IMPOSTO SOBRE O RENDIMENTO DAS PESSOAS COLETIVAS – RETENÇÃO NA FONTE SOBRE DIVIDENDOS DISTRIBUÍDOS A UMA ENTIDADE NÃO RESIDENTE  –  DESCONFORMIDADE COM O DIREITO DA UNIÃO EUROPEIA

Acórdão de 8 de março de 2023 (Processo n.º 03022/19.4BELRS) - STA

No acórdão em análise, a questão fundamental que foi submetida ao escrutínio do Supremo Tribunal Administrativo (“STA”) foi a de saber se é ilegal uma liquidação de Imposto sobre o Rendimento das Pessoas Coletivas (“IRC”) efetuada através de retenção na fonte quando a mesma incide sobre dividendos distribuídos por empresas residentes em Portugal e auferidos por uma entidade não residente (no caso, por uma empresa com sede em Espanha), sem estabelecimento estável em território português, e detentora de 5% do capital social da empresa residente em Portugal. Em particular, estava em causa determinar se existiu ou não discriminação injustificada entre acionistas residentes e não residentes em Portugal e, em consequência, violação do princípio de Direito da União Europeia (“UE”) de liberdade de circulação de capitais, na sua vertente de princípio de não discriminação entre residentes e não residentes.

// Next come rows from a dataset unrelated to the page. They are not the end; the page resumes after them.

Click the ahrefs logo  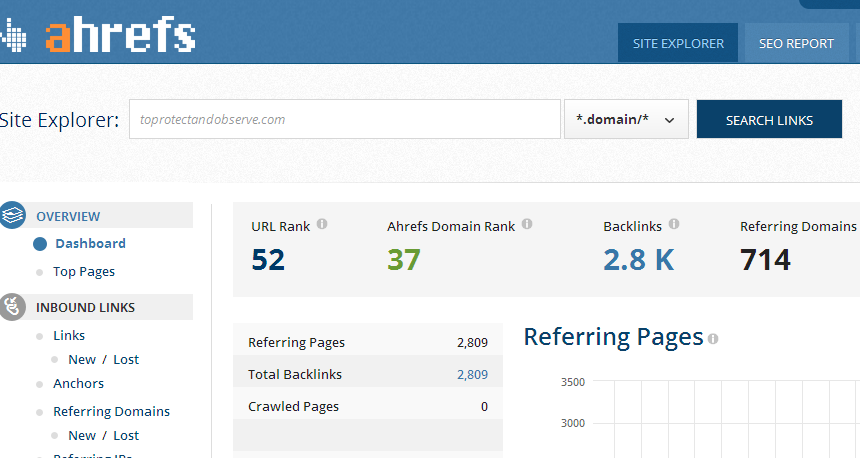coord(120,35)
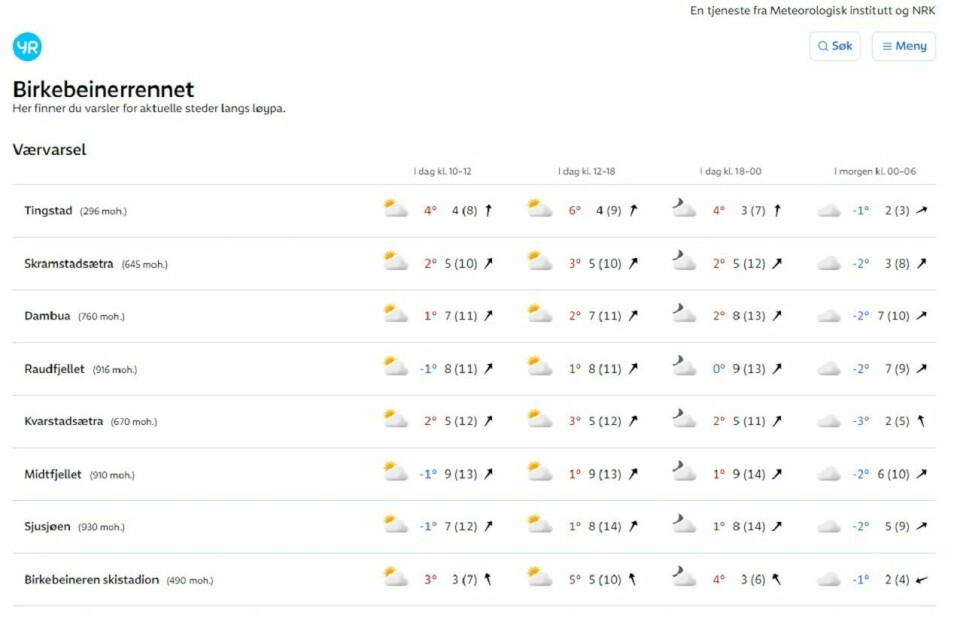Select Raudfjellet location

click(x=55, y=369)
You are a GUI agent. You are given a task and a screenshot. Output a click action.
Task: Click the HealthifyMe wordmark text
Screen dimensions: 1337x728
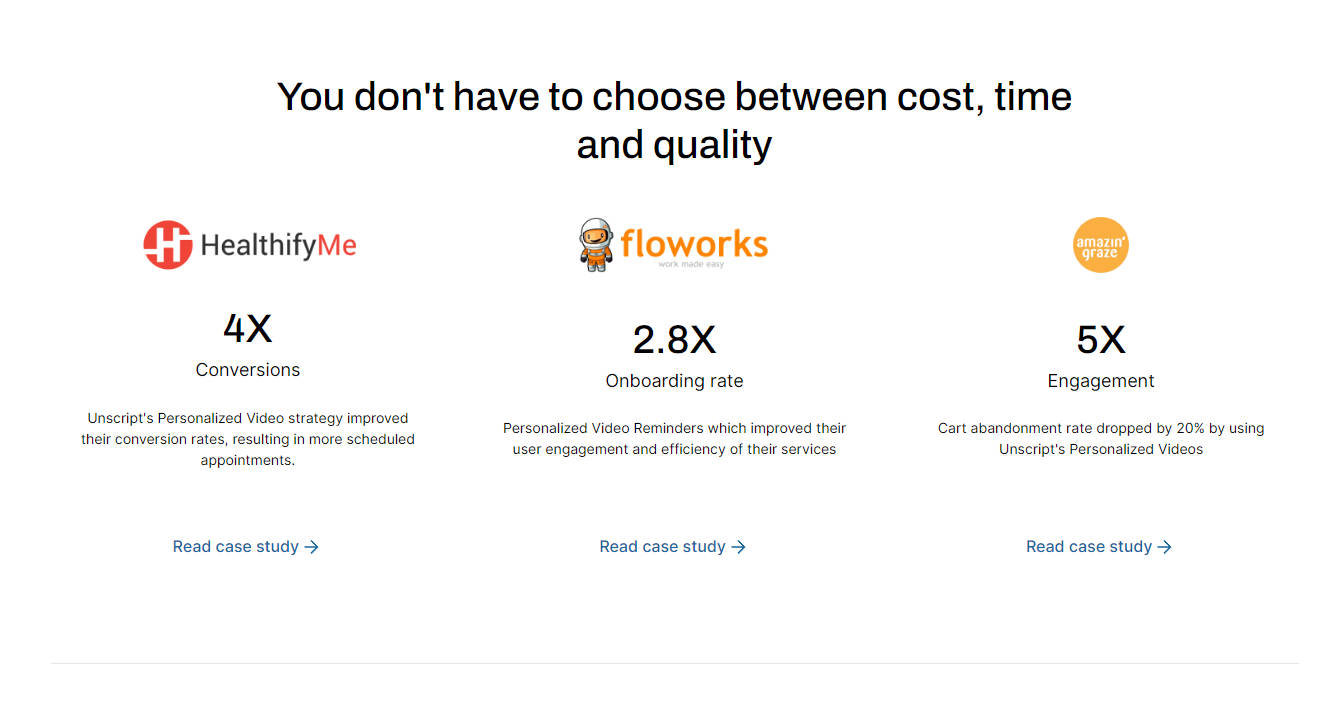click(x=278, y=245)

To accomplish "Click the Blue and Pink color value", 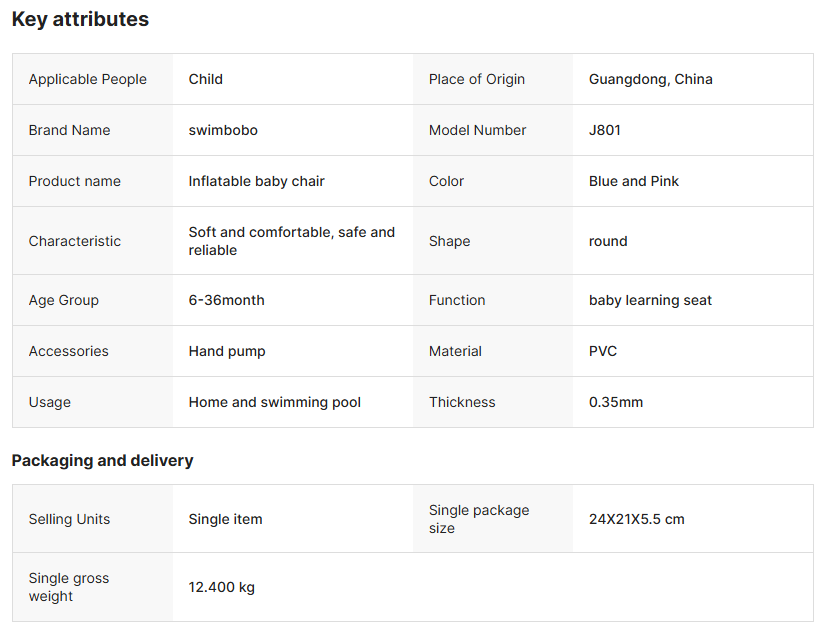I will click(x=634, y=181).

No caso em apreço, as retenções na fonte efetuadas à entidade não residente assumiram a natureza de retenção a título definitivo ao abrigo do artigo 94.º, n.º 3, alínea b,) do Código do Imposto sobre o Rendimento das Pessoas Coletivas (“Código do IRC”), nos termos da Convenção para Evitar a Dupla Tributação celebrada entre Portugal e Espanha (“CDT Portugal-Espanha”), cujo artigo 10.º, n.º 2, alínea b), estabelece que a taxa de retenção na fonte não pode exceder 15% do montante bruto dos dividendos. Caso tais retenções na fonte tivessem sido efetuadas a entidades residentes, as mesmas teriam a natureza de pagamento por conta e, por conseguinte, em caso distribuição de dividendos, as entidades residentes nas mesmas circunstâncias da entidade residente em análise no processo poderiam, aquando da entrega da declaração periódica de rendimentos (Declaração Modelo 22 do IRC), deduzir ao imposto total, apurado a final nessa declaração, os pagamentos por conta (artigo 104.º do Código do IRC).

Considerando a referida diferença de tratamento, o STA analisou se a mesma seria, eventualmente, suscetível de ser neutralizada pela aplicação da CDT Portugal-Espanha.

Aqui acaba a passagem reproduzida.